▶ _PASSAGE GIVEN_
Update on the Glendora Bougainvillea

Filed under: — stan @ 3:18 pm

Riding around L.A. recently, we’ve been noticing that the bougainvilleas seem to be blooming more than usual this spring. So it seemed that it might be time to ride to Glendora to see the Glendora Bougainvillea. It’s the single largest bougainvillea in the U.S., but in the past when we’ve gone to see it, it never had many flowers on it. So we were hoping it might have perked up a bit now.

The ride out was straightforward, and when we got there, we saw that it did indeed have a lot more flowers on it. Compare the photos with the previous best flower display we ever saw on it, in 2013. So we looked at the flowers for a few minutes, and then we headed over to downtown Glendora and our snack stop at Classic Coffee. Apparently, this weekend was also the chalk festival in Glendora, so we saw some chalk artwork on the sidewalk outside the coffee shop.

The route back took us down Cypress St, which one of the many streets out that way that have a slight downhill grade when going west. Not really enough to see, but enough that we end up riding pretty fast along there. Looking at the elevation data from my GPS, it looks like it drops something like 200 feet over about four miles, which means it’s just a little bit under a 1% grade.

When we got back to Duarte, we stopped for a quick photo-op with the suit of armor we’ve seen standing outside one of the houses we pass there. Getting up close, I realized that the whole suit is just made of duct tape. Still, it’s a funny thing to have standing outside the house. And the last odd thing we saw on the ride was the guy who passed us riding a recumbent with a partial fairing. I guess the fairing worked, since I had to work fairly hard to catch up to him to take his picture.

42 miles

Route map and elevation profile

4/17/2016

Yet Another “We Gotta Go See This…”

Filed under: — stan @ 1:38 pm

Last week, I saw an article in the L.A. Times about how people have discovered that Donald Drumpf has a star on the Hollywood Walk of Fame, and that some are visiting in order to deface it. So of course, I thought we should go see this. It’s on the north side of Hollywood Boulevard, just about 50 feet west of the entrance to the Hollywood and Highland Metro subway station. As the Walk of Fame goes, that’s prime real estate. Sadly (I guess), the star did not appear to have been recently defaced when we visited. Still, it was entertaining to see.

We took our standard route through South Pasadena and Highland Park to get to Hollywood. After seeing the star, we turned south and went to Noah’s Bagels in Larchmont Village. The route home took us through downtown L.A. and back up the Arroyo Seco bike trail. It was a warm day, and in fact, it was my first ride of the year where I didn’t need to start out with a Hoover Blanket under my jersey to keep warm in the morning.

42 miles.

Route map and elevation profile

4/3/2016

More antique streetlights

Filed under: — stan @ 2:30 pm

A few weeks ago, we saw some antique street lights in Glendale that were decorated with swastikas around the base. This past week, I’d heard that there were also lights like that in downtown Whittier, so that was the sightseeing for today.

▶ _WHAT YOU HAVE TO DO_
Write out, word for word, the section of the cycling blog above that begins with "More antique streetlights" and ends with "sightseeing for today.".

▶ _GIVEN INFORMATION_
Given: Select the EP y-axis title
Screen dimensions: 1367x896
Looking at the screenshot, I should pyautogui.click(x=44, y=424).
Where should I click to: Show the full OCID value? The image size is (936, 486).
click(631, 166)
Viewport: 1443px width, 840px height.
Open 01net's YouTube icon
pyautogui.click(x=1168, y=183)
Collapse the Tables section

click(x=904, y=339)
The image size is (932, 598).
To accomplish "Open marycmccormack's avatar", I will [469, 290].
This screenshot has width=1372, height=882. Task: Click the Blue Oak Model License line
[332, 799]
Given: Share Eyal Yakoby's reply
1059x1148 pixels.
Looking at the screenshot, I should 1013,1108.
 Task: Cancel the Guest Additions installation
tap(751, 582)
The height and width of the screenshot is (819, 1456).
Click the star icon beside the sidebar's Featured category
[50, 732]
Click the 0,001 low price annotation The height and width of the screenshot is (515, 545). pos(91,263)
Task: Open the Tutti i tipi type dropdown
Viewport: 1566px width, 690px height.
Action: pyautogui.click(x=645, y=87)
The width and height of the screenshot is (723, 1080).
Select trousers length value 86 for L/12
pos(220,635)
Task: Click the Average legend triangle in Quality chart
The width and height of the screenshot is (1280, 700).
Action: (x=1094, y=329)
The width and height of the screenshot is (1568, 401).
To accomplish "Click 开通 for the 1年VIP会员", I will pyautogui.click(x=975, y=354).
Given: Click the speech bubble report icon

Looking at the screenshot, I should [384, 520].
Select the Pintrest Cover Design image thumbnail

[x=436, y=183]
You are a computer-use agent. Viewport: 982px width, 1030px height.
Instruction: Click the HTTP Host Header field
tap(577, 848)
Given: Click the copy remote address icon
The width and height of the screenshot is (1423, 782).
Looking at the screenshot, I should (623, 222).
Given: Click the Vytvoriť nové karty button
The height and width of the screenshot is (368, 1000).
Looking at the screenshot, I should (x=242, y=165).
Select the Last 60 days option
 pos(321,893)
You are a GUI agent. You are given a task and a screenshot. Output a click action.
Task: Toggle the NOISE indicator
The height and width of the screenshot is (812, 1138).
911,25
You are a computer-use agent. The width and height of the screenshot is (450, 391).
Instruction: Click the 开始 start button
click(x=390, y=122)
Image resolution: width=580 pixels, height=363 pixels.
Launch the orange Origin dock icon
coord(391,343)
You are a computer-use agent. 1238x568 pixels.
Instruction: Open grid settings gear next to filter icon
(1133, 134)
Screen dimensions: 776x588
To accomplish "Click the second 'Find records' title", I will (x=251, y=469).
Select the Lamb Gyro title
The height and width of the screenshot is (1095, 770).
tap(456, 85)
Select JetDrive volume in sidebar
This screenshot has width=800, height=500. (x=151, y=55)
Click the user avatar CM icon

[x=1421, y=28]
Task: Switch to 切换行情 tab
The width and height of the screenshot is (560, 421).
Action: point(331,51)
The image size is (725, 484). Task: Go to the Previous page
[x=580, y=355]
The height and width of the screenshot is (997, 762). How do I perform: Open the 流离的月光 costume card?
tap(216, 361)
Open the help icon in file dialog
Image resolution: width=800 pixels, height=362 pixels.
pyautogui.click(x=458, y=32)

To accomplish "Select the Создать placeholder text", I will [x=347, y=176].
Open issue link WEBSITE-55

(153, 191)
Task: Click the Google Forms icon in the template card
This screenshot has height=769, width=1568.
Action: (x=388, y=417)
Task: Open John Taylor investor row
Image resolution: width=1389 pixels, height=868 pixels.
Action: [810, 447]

▶ _COMPLETE OUTPUT_
More antique streetlights

Filed under: — stan @ 2:30 pm

A few weeks ago, we saw some antique street lights in Glendale that were decorated with swastikas around the base. This past week, I’d heard that there were also lights like that in downtown Whittier, so that was the sightseeing for today.